▶ **Request**:
Pull out every one of the lines below that contains the string "Task". Match case exactly.

▶ **Data provided**:

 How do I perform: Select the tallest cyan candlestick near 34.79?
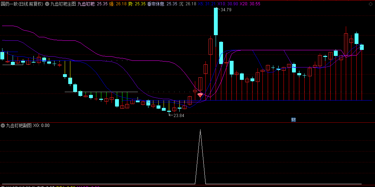click(216, 21)
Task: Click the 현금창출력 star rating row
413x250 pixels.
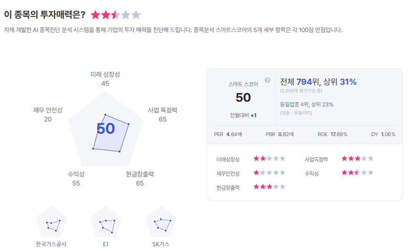Action: pos(269,187)
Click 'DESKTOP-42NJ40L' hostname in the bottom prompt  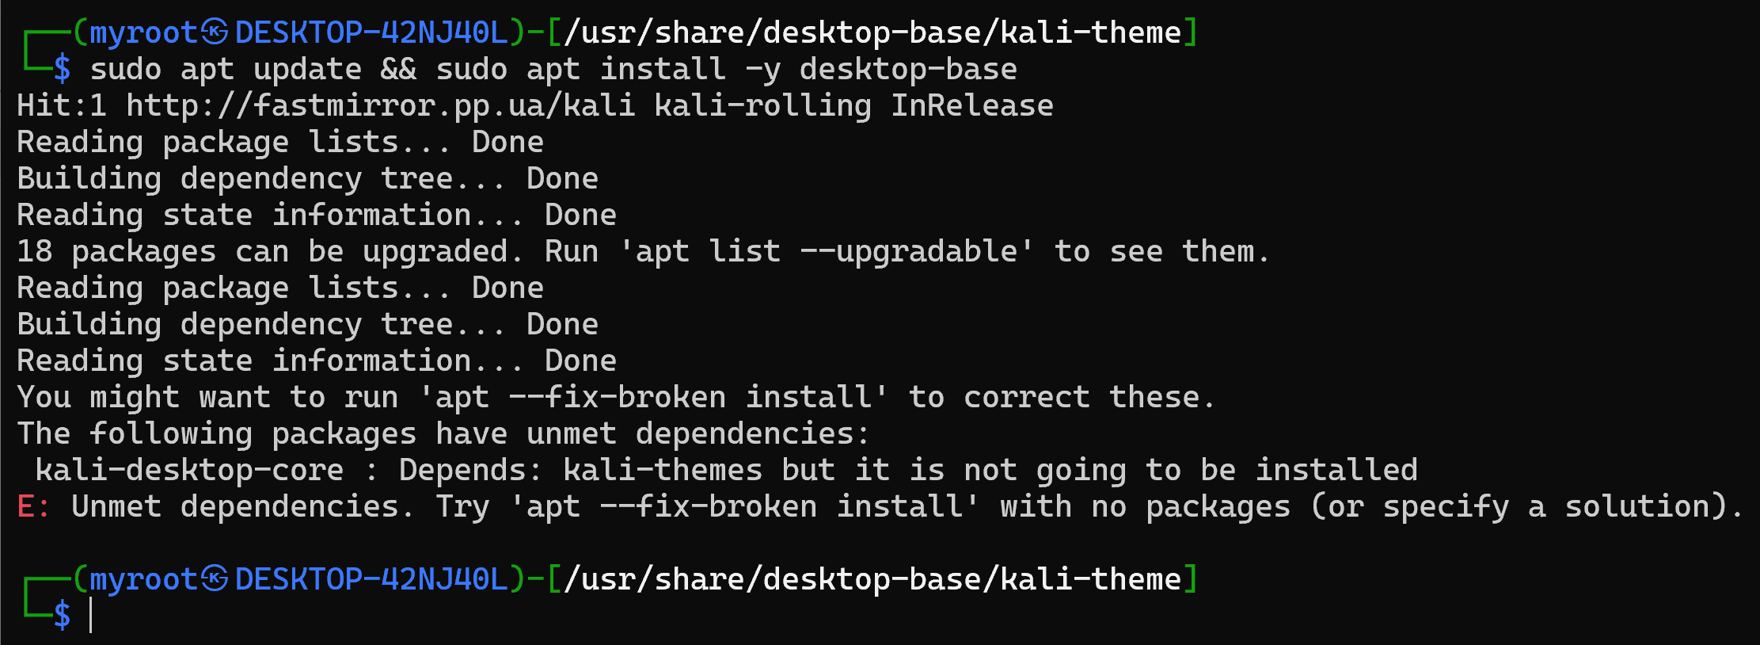[371, 579]
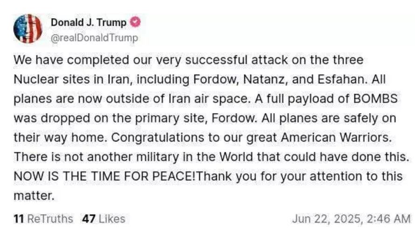Image resolution: width=415 pixels, height=232 pixels.
Task: Click the like count number 47
Action: (x=89, y=219)
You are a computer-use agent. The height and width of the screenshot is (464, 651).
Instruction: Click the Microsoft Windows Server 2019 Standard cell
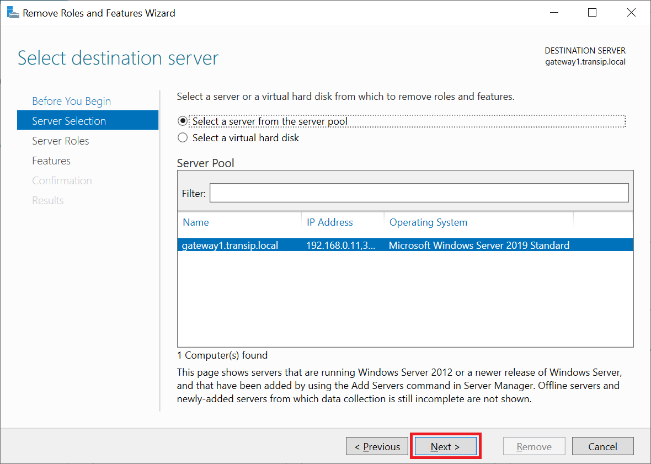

▶ **Solution below**:
Task: Click the 현금창출력 star rating row
Task: Click the like count number 47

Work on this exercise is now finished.